Task description:
Only what runs from the line with "You are a GUI" to the final line of the records below should be given again, word for word.

Source material:
———

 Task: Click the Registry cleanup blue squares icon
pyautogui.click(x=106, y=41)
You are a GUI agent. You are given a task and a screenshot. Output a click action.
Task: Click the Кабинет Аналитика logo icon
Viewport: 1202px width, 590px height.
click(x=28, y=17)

———

Result of this exercise:
You are a GUI agent. You are given a task and a screenshot. Output a click action.
Task: Click the Кабинет Аналитика logo icon
Viewport: 1202px width, 590px height.
click(x=28, y=17)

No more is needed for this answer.